Clearly many of  those retailers experiencing growth today are the ones who were poised to take advantage of the “return home” trend with a ready supply of needed merchandise at attractive price points.

Retail spending has also been fueled by last year’s federal tax refund and the refinancing of mortgages by homeowners, which occurred in record numbers last year thanks to low long-term interest rates.

For those retailers who have suffered along with other economic sectors, Wake Forest University’s Shoesmith says help is on the way. He notes that growing consumer confidence and increased retail sales indicate that a modest economic recovery with low inflation is already under way. He cites first quarter growth of 5.8 percent in real gross domestic product, personal consumption rising 3.5 percent and low inflation at 1.2 percent as indicators of an uptick in the economy.

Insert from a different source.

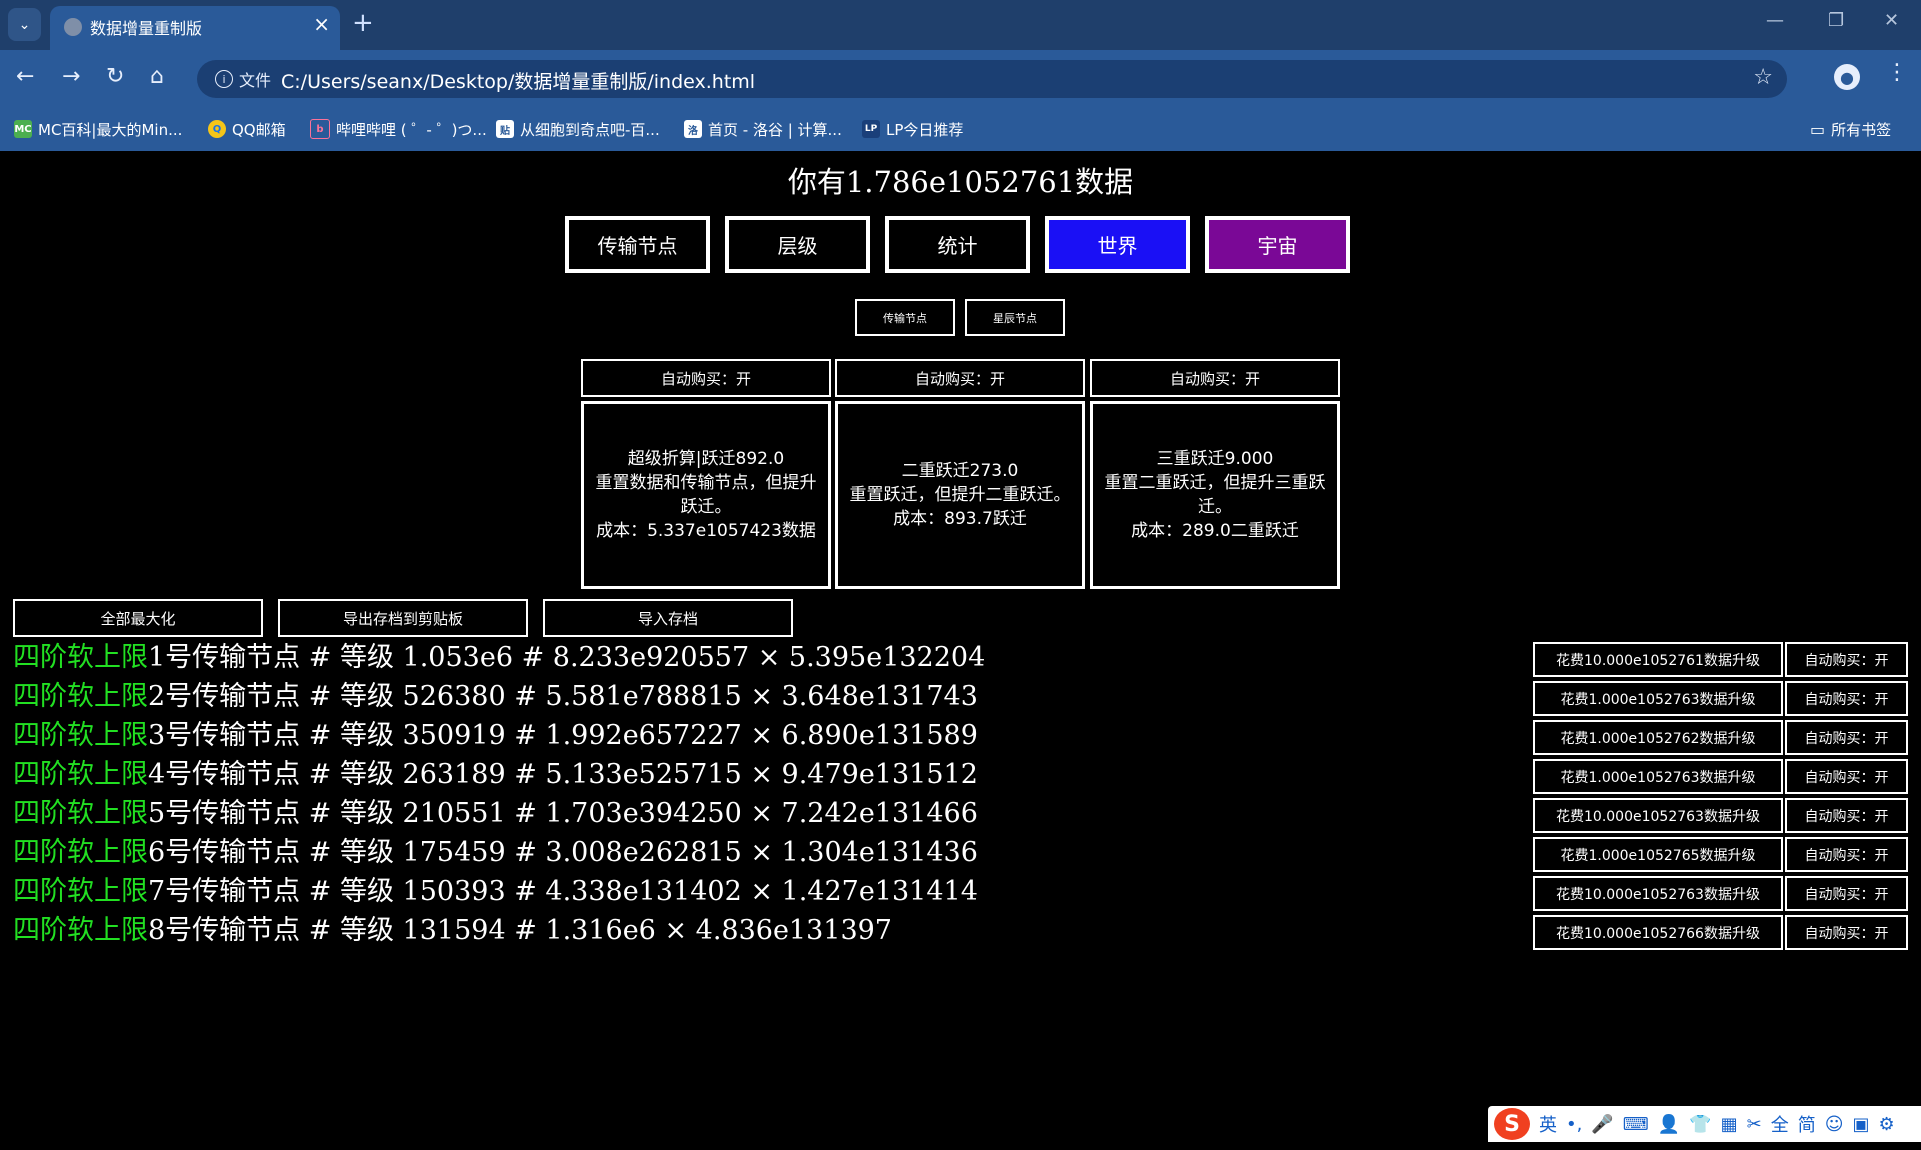 This screenshot has height=1150, width=1921. Describe the element at coordinates (243, 79) in the screenshot. I see `site-info-chip: i 文件` at that location.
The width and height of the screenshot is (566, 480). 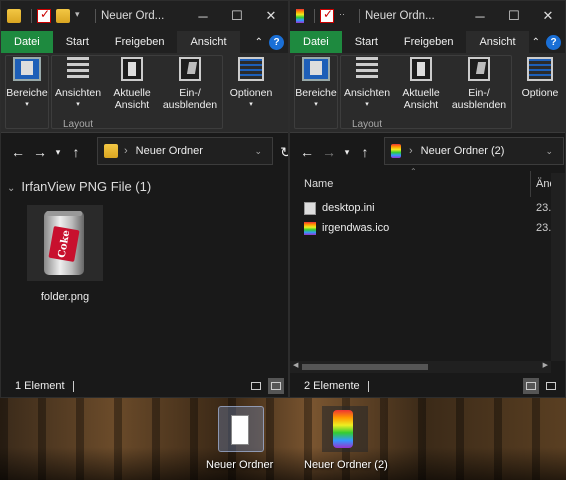 I want to click on title-bar: ·· Neuer Ordn... ─ ☐ ✕, so click(x=428, y=16).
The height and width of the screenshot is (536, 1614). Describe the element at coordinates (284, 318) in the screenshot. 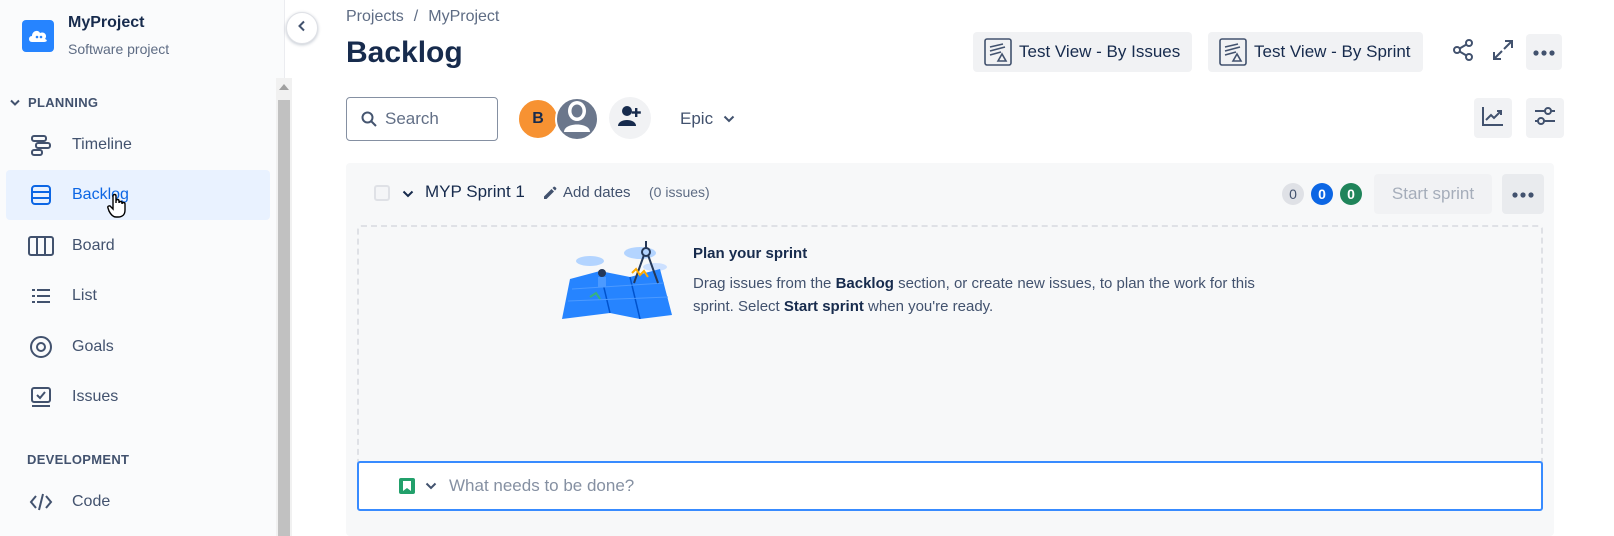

Good news especially for North Carolina is a gradual turnaround in unemployment. Shoesmith says joblessness should have began to drop this summer, culminating with only a .3 percent decline in overall employment for the year. This should be followed by a 1.3 percent increase in jobs during 2003, he believes. “Overall the data indicate that the United States economy is turning the corner,” he says. “We saw positive job growth in the first quarter and this summer we should pull out of the brief recession.”

He predicts retail sales overall will begin a growth trend once the economy rights itself. And that’s more good news for North Carolina retailers.